In a long-awaited decision, Gemological Institute of America (GIA) has opted to change its reports for lab-grown diamonds by jettisoning the word synthetic, though it will still use a different grade scale than it does for naturals.
Formerly known as “Synthetic Diamond Reports,” the reports have been re-dubbed “Laboratory-Grown Diamond Reports”—a bow to the Federal Trade Commission (FTC) removing synthetic from its list of recommended descriptors.
But the GIA will still grade the color and clarity of man-made diamonds with descriptive ranges, rather than the more familiar detailed scale it uses for naturals. (For color, that means five ranges: colorless, near colorless, faint, very light, and light.) However, next to the ranges will be info about what grades they encompass. So instead of just grading the diamonds “near colorless,” GIA will note the grade range: G through J.

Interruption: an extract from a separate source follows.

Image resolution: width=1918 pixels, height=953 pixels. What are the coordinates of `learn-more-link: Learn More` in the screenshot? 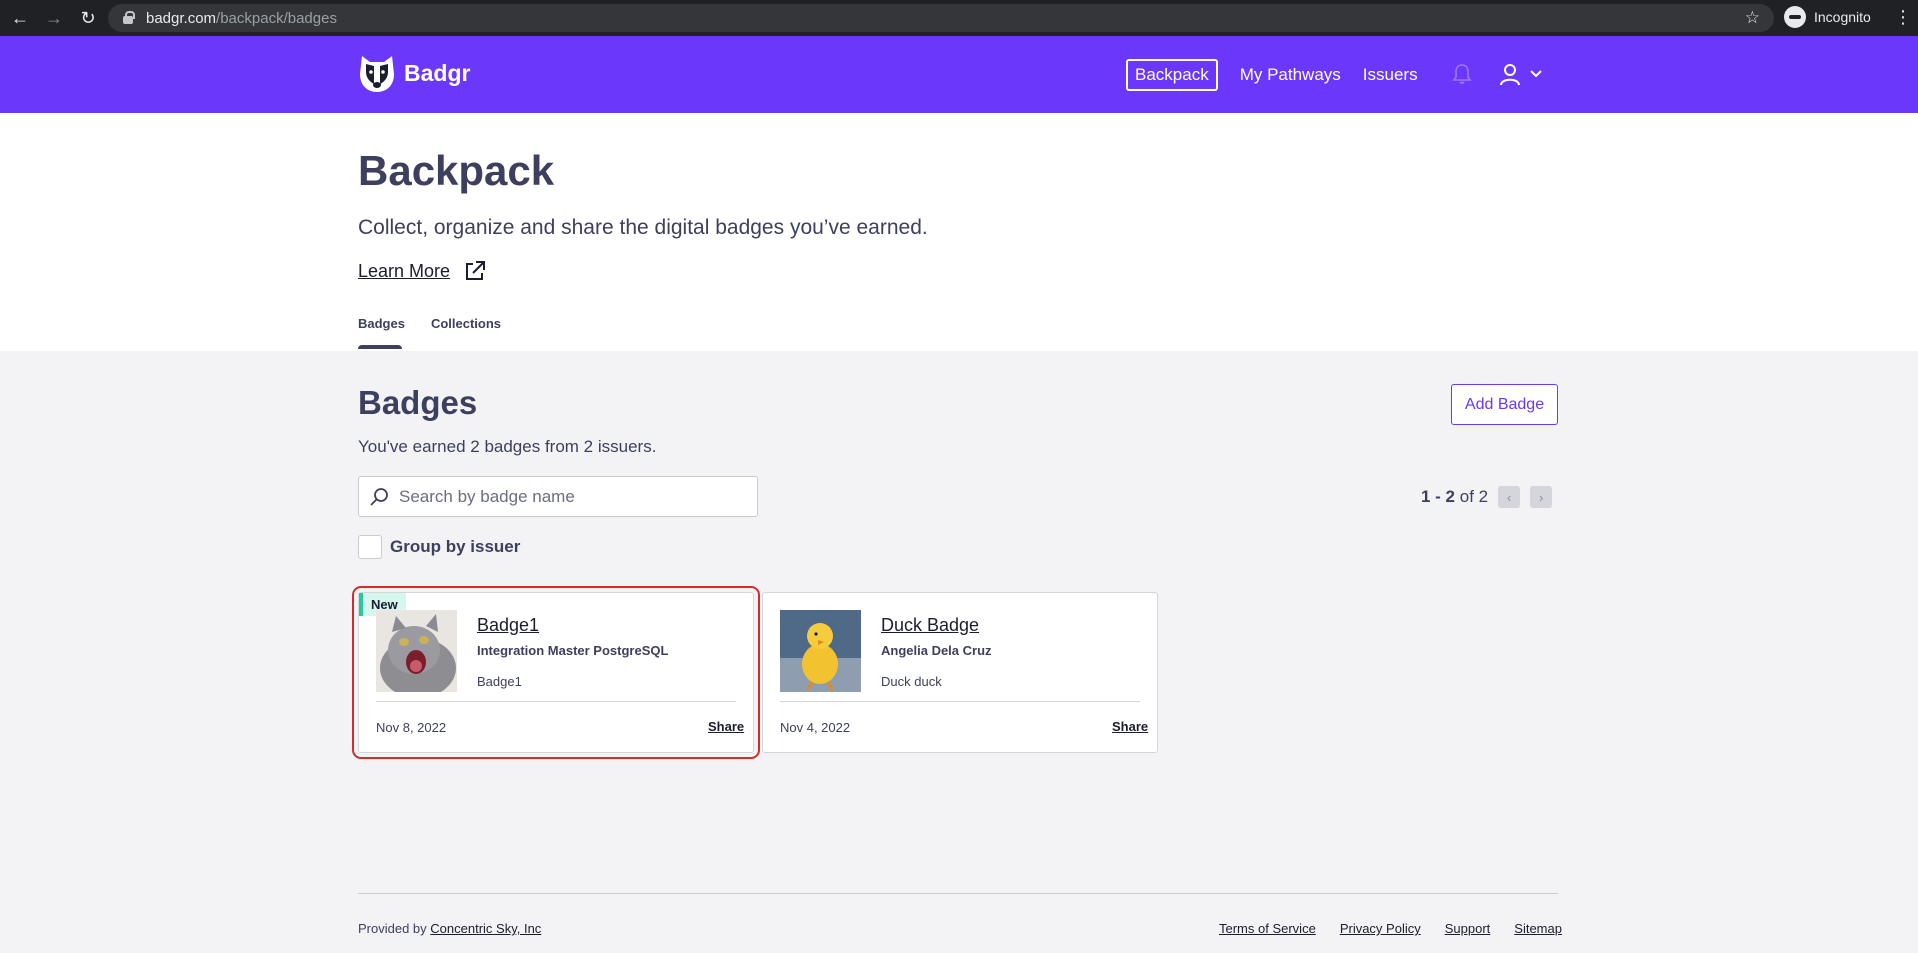 It's located at (422, 271).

“The corresponding letters will appear next to the words,” says GIA spokesperson Stephen Morisseau. “We will say colorless. But we also say colorless is equivalent to the range D, E, F.”
According to GIA’s executive vice president and chief laboratory and research officer Tom Moses, the original GIA scale was developed in the 1950s to measure rarity. But lab-grown diamonds are harder to measure in those terms.
“[The original] continuum was one of rarity. D was the rarest, getting less rare with more yellow color. If you think of [lab-grown diamonds], there is no correlation to that. This population, if you want to grow D, you dial the knobs.”
The question for GIA was, “Does it make sense to have a system that was designed for this population distribution of natural diamonds, and apply it to [lab-grown]?” Moses says. “Or, just as happened 75 years ago, do you wait and look at [the new] distribution and then make a system, if the public wants it? Certainly, logically, that would make more sense. What the public wants, we just don’t know.”